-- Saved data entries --
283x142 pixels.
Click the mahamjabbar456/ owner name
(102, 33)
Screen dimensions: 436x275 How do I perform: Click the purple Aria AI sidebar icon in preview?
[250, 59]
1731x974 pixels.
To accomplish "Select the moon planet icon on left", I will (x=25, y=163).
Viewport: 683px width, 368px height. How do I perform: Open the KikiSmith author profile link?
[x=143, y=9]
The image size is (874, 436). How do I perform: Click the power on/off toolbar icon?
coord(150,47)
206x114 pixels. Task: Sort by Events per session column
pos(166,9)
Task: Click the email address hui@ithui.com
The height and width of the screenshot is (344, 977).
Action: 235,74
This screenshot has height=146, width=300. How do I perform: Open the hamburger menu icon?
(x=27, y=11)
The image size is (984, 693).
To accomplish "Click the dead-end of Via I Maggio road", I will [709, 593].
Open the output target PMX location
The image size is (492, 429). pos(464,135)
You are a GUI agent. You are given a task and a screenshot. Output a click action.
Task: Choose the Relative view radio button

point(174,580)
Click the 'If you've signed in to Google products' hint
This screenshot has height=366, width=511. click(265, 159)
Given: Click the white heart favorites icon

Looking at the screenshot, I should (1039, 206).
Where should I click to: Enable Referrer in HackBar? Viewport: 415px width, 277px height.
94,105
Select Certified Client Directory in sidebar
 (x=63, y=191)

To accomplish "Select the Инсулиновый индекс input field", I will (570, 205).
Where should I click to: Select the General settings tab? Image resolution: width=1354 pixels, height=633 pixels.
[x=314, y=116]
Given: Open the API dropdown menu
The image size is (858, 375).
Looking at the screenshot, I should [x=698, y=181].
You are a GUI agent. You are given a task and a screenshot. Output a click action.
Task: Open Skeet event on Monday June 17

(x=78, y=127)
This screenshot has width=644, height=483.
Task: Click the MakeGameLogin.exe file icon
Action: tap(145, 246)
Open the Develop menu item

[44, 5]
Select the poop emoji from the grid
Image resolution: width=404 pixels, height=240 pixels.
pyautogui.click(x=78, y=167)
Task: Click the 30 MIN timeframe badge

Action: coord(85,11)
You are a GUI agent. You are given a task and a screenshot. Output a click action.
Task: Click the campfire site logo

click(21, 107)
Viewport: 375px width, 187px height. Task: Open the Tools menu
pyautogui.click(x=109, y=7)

-- EXERCISE REQUIREMENTS --
Show the lines of the records that contain the word "will".

-- OUTPUT FOR THIS EXERCISE --
To accomplish "Select the moon planet icon on left", I will (x=25, y=163).
To accomplish "Click the dead-end of Via I Maggio road", I will [709, 593].
To accomplish "Select the Инсулиновый индекс input field", I will (570, 205).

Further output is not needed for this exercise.